• **Required action**:
Where a line of the data holds the word "annotation", copy that line.

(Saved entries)
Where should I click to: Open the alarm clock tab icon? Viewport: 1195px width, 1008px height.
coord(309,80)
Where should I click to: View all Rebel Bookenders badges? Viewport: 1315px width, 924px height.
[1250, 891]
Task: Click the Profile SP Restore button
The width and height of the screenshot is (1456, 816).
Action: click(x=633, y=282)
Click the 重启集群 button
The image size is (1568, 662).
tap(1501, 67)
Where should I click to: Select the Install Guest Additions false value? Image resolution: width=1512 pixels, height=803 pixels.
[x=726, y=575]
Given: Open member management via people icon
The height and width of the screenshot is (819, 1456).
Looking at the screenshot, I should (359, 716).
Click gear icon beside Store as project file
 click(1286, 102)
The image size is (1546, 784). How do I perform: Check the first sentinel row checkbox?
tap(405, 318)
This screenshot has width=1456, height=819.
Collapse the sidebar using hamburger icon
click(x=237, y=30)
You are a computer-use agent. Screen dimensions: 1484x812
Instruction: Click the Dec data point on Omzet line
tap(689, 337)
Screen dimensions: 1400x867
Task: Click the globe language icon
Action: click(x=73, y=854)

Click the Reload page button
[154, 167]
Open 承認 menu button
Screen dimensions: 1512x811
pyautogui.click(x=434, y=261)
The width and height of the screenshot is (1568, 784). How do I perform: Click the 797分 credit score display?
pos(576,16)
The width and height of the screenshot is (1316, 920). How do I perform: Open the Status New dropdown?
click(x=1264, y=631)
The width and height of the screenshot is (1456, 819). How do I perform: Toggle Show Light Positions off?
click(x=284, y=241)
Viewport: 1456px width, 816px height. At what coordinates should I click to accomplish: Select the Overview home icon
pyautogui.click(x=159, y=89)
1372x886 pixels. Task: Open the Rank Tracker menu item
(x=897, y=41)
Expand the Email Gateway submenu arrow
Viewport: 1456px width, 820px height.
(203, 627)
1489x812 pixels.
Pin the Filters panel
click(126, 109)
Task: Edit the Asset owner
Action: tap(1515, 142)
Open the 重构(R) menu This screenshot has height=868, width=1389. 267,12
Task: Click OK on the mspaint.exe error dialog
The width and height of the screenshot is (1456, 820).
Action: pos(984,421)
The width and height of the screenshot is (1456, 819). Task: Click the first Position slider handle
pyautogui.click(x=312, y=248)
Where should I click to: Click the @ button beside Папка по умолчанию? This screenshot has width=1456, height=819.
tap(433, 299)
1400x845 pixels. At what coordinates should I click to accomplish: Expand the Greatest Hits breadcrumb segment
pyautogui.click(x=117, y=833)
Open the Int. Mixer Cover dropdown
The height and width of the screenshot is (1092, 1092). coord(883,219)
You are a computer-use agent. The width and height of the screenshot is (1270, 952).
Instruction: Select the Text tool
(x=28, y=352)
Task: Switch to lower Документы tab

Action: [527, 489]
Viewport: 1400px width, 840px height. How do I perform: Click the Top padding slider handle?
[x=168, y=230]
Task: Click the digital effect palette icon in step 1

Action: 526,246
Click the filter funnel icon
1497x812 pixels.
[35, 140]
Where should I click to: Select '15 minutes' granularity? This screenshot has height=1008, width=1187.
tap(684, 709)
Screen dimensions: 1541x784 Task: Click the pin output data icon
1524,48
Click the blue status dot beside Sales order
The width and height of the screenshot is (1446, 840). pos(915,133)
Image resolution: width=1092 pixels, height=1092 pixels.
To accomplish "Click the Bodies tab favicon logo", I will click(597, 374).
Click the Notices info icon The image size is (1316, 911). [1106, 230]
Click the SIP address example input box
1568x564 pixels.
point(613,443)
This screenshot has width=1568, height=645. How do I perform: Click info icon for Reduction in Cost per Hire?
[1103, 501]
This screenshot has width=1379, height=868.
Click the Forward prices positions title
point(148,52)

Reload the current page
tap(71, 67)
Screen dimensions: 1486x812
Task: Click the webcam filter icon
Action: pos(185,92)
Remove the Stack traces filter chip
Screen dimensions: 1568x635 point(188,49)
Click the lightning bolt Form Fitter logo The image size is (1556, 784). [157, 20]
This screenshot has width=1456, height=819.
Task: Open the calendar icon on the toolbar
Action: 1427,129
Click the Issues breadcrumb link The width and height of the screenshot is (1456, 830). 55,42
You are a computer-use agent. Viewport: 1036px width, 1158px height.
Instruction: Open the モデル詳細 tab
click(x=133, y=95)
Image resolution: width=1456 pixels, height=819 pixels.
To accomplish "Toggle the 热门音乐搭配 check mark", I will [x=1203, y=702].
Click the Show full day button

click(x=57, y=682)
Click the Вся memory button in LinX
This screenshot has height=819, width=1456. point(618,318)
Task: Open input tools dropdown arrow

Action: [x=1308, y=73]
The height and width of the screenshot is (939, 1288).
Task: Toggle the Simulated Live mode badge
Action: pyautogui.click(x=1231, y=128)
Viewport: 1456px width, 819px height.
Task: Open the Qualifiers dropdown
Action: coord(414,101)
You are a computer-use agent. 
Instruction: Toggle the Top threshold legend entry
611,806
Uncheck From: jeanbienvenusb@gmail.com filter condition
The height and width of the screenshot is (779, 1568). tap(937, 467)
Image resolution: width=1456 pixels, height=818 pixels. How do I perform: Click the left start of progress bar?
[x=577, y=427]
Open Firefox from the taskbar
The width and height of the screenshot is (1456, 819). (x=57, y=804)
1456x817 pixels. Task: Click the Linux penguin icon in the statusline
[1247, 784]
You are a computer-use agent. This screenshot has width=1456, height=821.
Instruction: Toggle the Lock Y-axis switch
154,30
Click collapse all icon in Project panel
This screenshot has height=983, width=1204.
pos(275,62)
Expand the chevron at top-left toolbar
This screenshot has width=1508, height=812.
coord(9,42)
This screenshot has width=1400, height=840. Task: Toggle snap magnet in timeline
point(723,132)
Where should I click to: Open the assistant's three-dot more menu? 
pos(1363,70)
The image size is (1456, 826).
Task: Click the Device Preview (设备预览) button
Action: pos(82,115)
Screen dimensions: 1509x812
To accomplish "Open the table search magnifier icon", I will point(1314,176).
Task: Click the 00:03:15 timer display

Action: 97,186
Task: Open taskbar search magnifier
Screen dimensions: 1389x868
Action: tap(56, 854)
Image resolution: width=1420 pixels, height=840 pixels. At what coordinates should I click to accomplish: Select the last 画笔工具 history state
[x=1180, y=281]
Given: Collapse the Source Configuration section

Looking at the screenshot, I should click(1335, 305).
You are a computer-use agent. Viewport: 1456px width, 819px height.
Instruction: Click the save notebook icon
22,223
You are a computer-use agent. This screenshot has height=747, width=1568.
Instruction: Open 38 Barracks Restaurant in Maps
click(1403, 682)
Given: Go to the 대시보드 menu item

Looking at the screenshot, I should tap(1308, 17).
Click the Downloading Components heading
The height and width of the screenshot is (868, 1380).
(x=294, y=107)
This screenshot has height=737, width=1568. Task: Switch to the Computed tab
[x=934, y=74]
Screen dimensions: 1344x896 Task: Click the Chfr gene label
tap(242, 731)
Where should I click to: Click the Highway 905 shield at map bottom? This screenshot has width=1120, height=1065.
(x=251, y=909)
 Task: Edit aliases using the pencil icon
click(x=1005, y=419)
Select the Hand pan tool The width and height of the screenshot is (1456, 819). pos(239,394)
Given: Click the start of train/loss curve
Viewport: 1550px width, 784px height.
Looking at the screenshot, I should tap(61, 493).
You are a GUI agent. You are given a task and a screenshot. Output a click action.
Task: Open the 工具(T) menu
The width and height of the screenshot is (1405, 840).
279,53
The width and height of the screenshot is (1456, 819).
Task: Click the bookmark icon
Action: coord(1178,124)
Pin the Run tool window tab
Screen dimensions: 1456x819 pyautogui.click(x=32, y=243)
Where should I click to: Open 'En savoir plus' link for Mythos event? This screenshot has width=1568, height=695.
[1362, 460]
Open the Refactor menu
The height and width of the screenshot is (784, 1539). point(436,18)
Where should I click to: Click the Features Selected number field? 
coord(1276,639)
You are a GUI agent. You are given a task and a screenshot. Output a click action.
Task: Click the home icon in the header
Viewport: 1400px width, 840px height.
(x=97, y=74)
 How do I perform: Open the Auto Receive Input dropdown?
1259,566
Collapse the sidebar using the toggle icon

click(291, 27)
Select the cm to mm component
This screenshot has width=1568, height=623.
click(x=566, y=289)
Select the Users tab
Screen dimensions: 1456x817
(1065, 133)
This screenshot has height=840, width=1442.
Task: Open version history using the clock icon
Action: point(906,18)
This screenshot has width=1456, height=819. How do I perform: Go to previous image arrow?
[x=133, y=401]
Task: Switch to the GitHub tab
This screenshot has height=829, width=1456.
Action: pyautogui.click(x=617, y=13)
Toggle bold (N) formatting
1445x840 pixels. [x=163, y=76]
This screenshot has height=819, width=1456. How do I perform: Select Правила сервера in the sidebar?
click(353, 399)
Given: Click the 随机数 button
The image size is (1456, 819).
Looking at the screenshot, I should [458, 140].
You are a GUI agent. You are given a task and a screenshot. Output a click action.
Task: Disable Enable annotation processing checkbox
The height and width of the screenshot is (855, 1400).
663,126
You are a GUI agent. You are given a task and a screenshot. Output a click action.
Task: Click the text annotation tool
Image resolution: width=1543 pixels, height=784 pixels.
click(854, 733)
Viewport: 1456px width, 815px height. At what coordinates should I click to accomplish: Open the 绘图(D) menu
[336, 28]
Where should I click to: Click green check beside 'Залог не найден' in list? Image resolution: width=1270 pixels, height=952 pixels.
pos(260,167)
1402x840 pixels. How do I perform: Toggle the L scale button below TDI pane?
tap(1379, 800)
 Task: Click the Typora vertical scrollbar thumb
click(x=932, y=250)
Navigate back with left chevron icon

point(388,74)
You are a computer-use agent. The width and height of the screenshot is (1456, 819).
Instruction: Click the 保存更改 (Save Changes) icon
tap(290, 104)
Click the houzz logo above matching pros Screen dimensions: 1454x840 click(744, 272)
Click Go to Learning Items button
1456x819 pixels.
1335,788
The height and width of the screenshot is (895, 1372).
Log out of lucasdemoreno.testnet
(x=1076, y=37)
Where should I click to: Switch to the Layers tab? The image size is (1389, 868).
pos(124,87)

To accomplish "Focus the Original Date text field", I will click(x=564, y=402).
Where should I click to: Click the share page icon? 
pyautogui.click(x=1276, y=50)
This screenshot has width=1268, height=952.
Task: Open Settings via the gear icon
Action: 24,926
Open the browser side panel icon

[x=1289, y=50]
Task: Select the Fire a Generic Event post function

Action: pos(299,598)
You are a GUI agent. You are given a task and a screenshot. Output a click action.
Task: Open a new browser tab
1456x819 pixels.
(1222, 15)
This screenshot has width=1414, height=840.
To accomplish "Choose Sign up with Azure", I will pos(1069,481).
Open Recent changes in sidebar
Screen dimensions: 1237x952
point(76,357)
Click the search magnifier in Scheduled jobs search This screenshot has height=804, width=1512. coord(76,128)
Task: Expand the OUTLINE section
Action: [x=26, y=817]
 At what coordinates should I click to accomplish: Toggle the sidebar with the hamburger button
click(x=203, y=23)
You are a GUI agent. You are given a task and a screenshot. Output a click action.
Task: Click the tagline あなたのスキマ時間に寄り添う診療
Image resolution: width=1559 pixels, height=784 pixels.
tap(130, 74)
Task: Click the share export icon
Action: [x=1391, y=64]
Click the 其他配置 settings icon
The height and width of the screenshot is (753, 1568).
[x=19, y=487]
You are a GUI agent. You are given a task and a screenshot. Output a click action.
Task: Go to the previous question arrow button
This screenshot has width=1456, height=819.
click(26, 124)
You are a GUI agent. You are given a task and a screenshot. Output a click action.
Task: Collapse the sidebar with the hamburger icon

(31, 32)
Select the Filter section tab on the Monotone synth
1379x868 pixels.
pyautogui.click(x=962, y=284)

• **Written answer**:
Task: Disable Enable annotation processing checkbox
Task: Click the text annotation tool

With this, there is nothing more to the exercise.